Start of RECORDS

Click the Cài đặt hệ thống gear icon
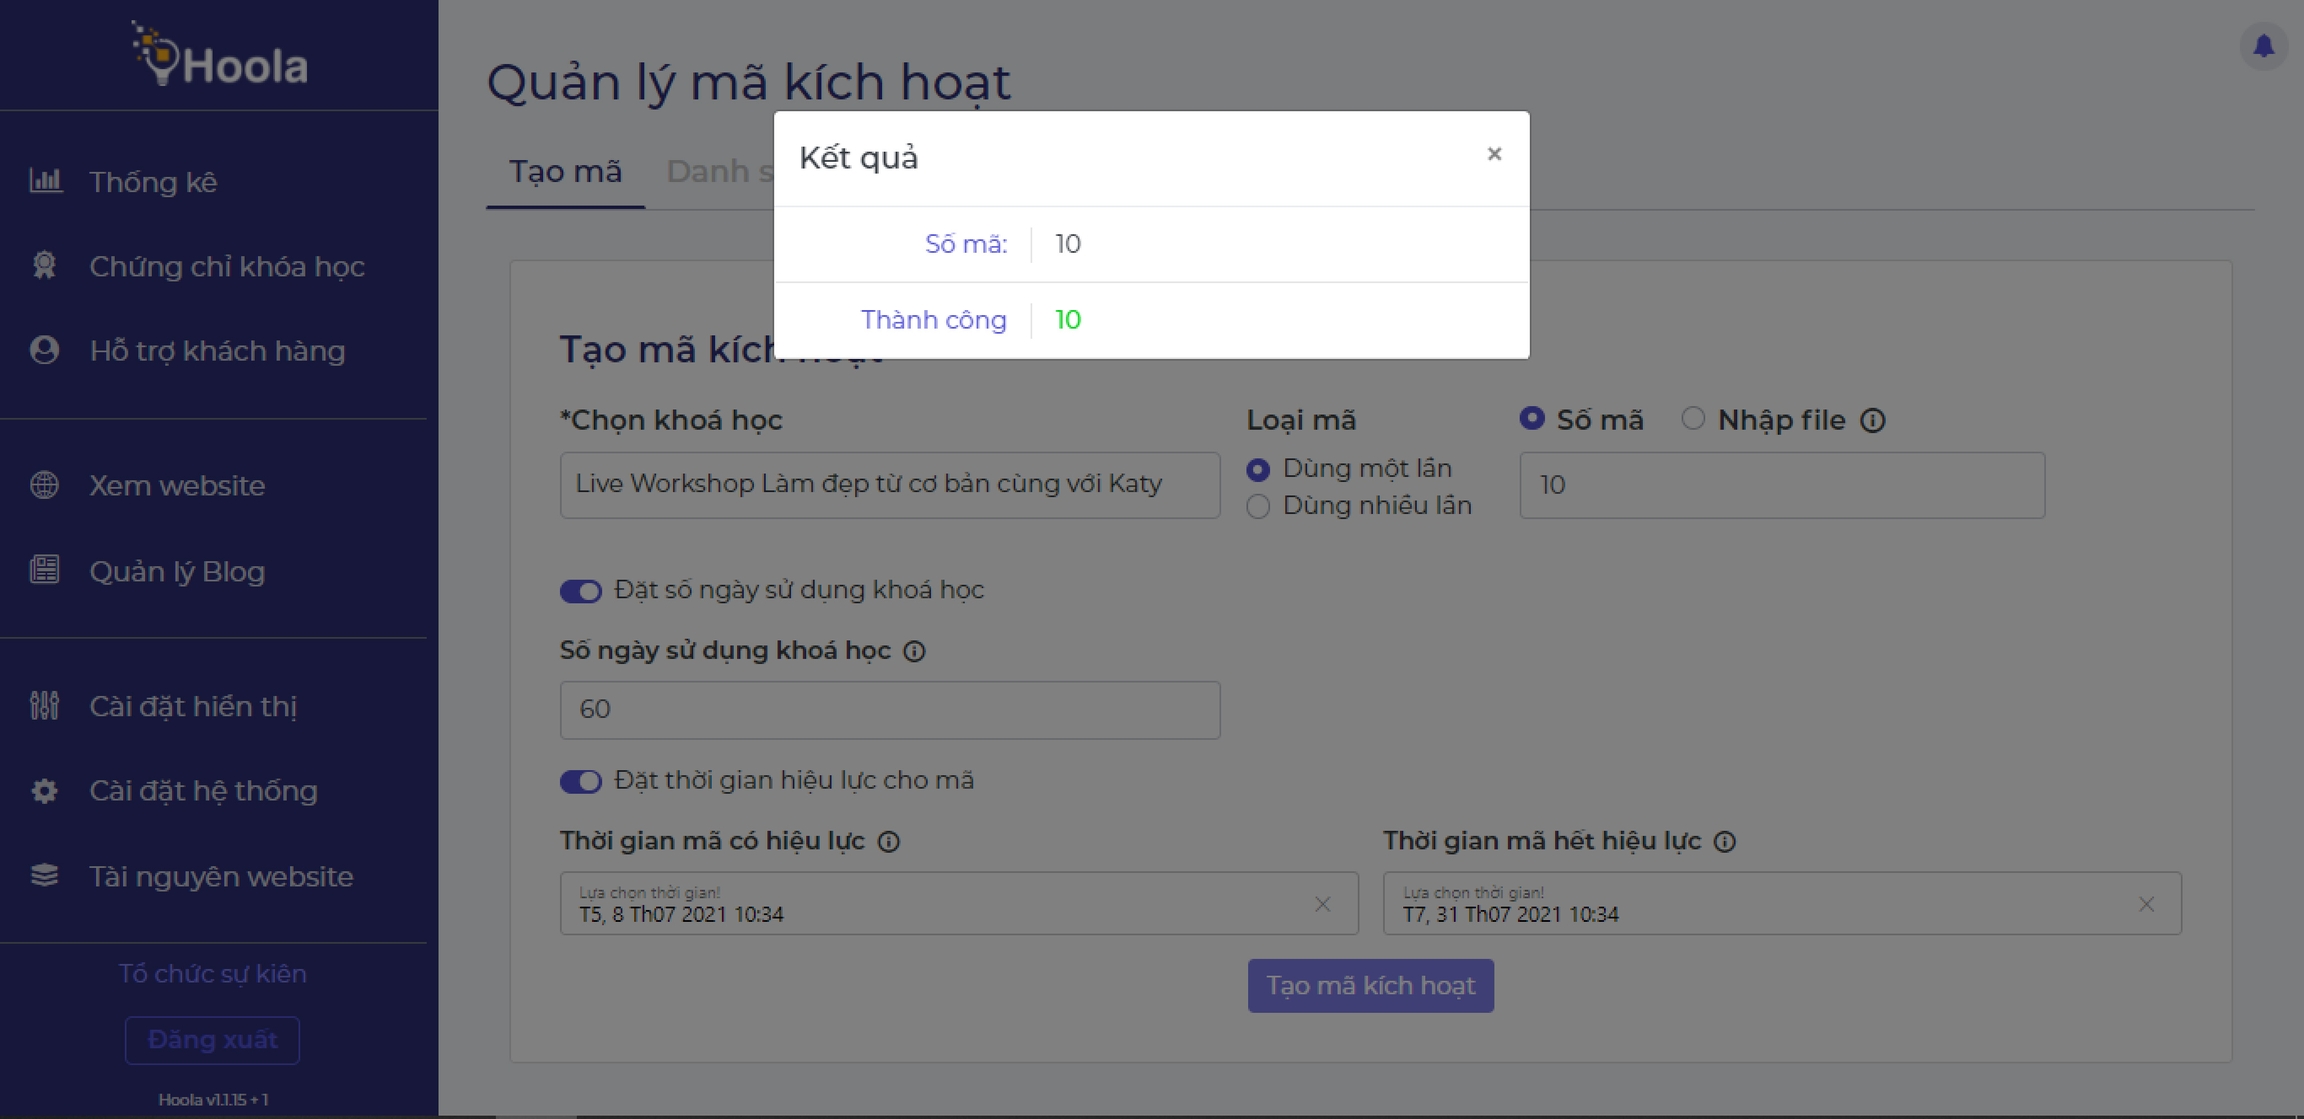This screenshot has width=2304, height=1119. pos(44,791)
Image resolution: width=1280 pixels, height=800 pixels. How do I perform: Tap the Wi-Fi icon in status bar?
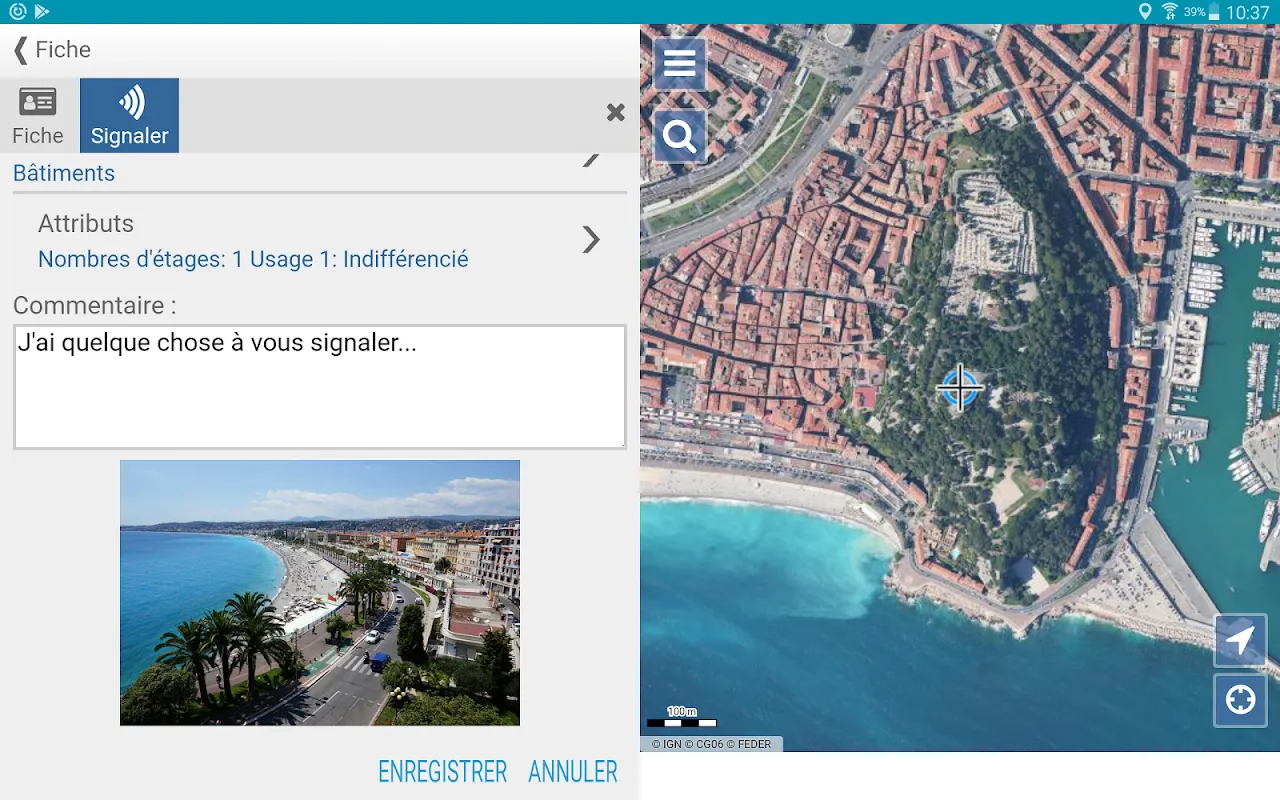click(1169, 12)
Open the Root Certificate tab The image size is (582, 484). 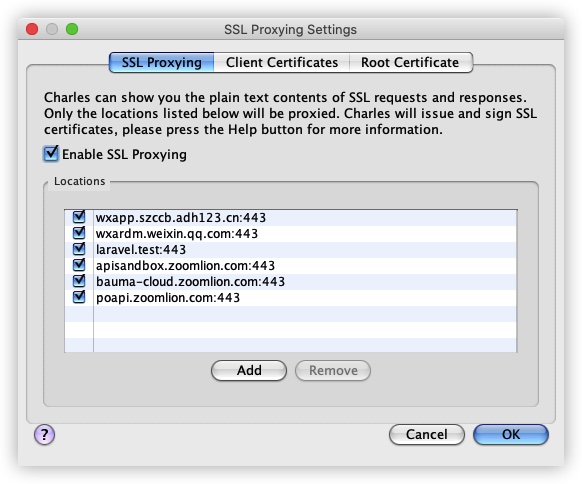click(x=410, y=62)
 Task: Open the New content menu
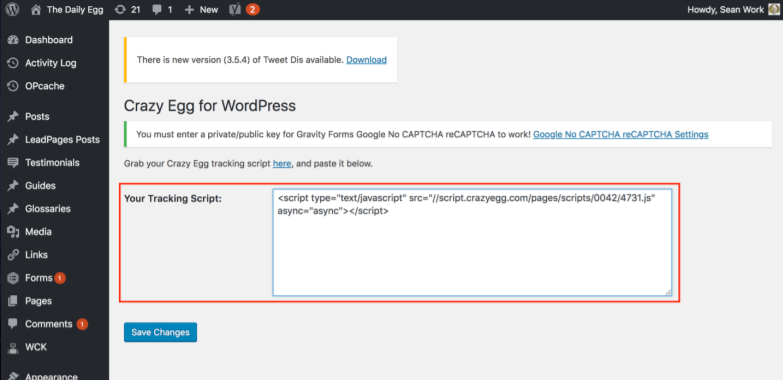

End of RECORDS

GOAL: Identify each line of the material above that contains the string "icon", and copy those lines in full. Treat uppercase and lowercase letters as different.

EXERCISE RESPONSE:
Click the Cài đặt hệ thống gear icon
Image resolution: width=1280 pixels, height=800 pixels. How do I perform: Tap the Wi-Fi icon in status bar?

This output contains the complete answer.